Sul primo tema ricordo che il problema della salubrità del cibo non dipende solo da dove esso viene prodotto ma anche e soprattutto dei controlli messi in atto su questo cibo. In altri termini senza controlli anche il cibo che viene dalla Germania o magari da  Busto Arsizio può essere oltremodo pericoloso. È grazie ai controlli che fenomeni come quello del vino al metanolo non si sono più ripetuti, ed è sempre grazie al sistema dei controlli in atto nel nostro Paese che oggi possiamo consumare con relativa sicurezza le mozzarelle campane prodotte nella tanto vituperata “terra dei fuochi”. Emblematico in tal senso è il caso dei germogli di fieno greco prodotti da una filiera biologica nella civilissima Germania e che nel 2011 produssero 54 morti e oltre 10mila ricoverati in ospedale. Di questo evento, oltremodo traumatico e che poteva essere evitato se il sistema dei controlli avesse funzionato a dovere, si parla pochissimo perché il “biologico” secondo la vulgata diffusa dalla stessa Coldiretti produce cibi salubri per definizione.

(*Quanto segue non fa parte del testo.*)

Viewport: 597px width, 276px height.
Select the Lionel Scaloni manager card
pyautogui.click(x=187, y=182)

Circa poi il tema dell'inquinamento che deriverebbe dai trasporti a distanza del cibo, in linea di massima si può convenire che il problema sussista. Tuttavia mi domando se oggi noi italiani,  primi esportatori mondiali di vino e grandi esportatori di pasta, prosciutti e formaggio grana, possiamo permetterci campagne protezionistiche basate sull'inquinamento da trasporto. Se infatti riteniamo di imporre una moratoria alle importazioni di prodotti da zone remote del mondo dobbiamo anche tener conto che la cosa sarà presto messa in atto anche nei confronti dei nostri prodotti, con grande danno per i nostri produttori e per la nostra stessa bilancia dei pagamenti. 

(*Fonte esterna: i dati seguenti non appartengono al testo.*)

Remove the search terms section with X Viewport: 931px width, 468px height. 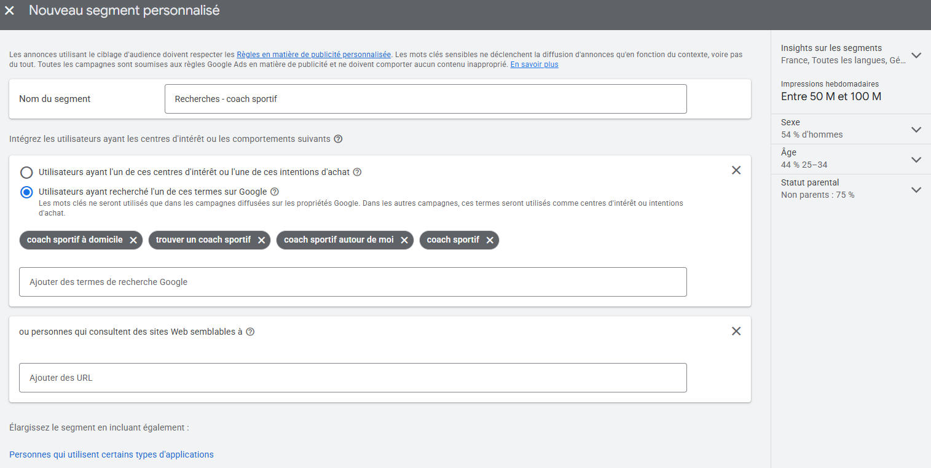(x=736, y=170)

Riguardo poi alle tutele sindacali per i lavoratori, val la pena di ricordare che si sentono da tempo voci circa il riapparire del caporalato nelle nostre campagne ed in particolare al sud, nelle zone di raccolta dei pomodori. Non vorrei che il pomodoro italiano non fosse più accettato all'estero per tali ragioni...

Circa poi il refrain sull'unicità del cibo italiano, ricordo che la Bresaola valtellinese (buonissima) è fatta con carne di razze zebuine che viene dal Brasile, che la nostra pasta (la migliore del mondo) è fatta con grani australiani o canadesi che hanno spesso qualità superiore rispetto a quella dei grani italiani e che il nostro bestiame da cui viene il latte per tanti prodotti tipici è non di rado alimentato con soia OGM prodotta in Brasile ed Argentina (e qui preciso che ciò non è affatto un male perché il cibo OGM non ha mai fatto venire il mal di pancia a nessuno). 

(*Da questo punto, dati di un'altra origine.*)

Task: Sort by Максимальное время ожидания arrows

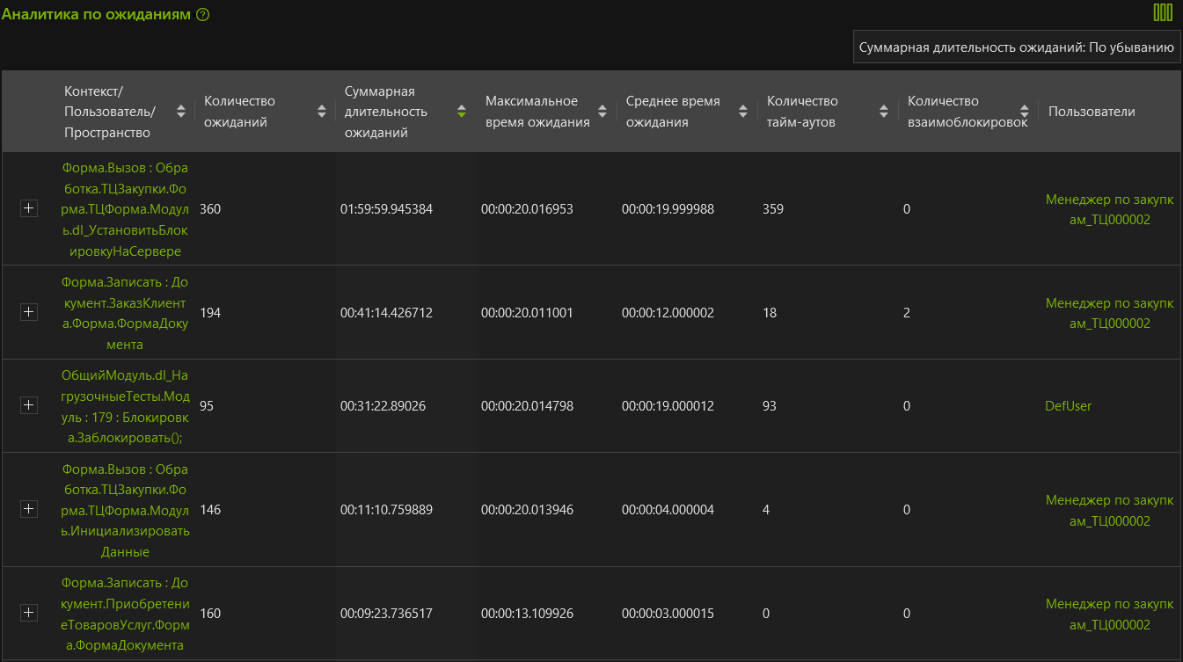Action: point(602,112)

Pertanto, poiché nel commercio mondale vige la regola dell'occhio per occhio, è plausibile che prima o poi brasiliani, argentini, australiani, canadesi, ecc. si mettano a chiedere le royalties su quello che spacciamo come "cibo italiano" senza che in realtà lo sia fino in fondo, e che fino in fondo per inciso non potrà mai esserlo se è vero che siamo ampiamente dipendenti dall'estero per le materie prime con cui tale cibo è prodotto. Il paradosso è che per divenire autosufficienti in termini di materie prime alimentari (alimenti zootecnici, grano da pasta, ecc.) dovremmo puntare sull'innovazione tecnologica (ingegneria genetica, agrotecniche innovative), un concetto che la Coldiretti vede da sempre come fumo negli occhi e che invece è stato da tempo recepito da un'organizzazione agricola assai più lungimirante, e cioè la Confagricoltura.

Vorrei infine fare un piccolo richiamo di tipo morale: il commercio con l'estero aiuta fortemente i paesi in via di sviluppo ad affrancarsi dalle situazioni di indigenza in cui spesso si trovano. Pertanto quando acquisto le ottime pere argentine o cilene (spesso prodotte da nostri connazionali emigrati) ritengo di fare del bene aiutando quei produttori agricoli e quelle economie. Queste campagne dei Coldiretti mi sembrano invece ispirate da tutt'altra filosofia e certo non da carità cristiana nei confronti dei loro colleghi d'oltre mare. 

In ragione di ciò si può esprimere il fondato timore che il povero Nelson Mandela si sia rivoltato nella tomba nell'udire quanto si è scritto nel dossier presentato a Firenze. Ma soprattutto bisogna domandarsi se il Paese organizzatore di Expo 2015 possa rassegnarsi a simili rigurgiti di protezionismo di bassa lega.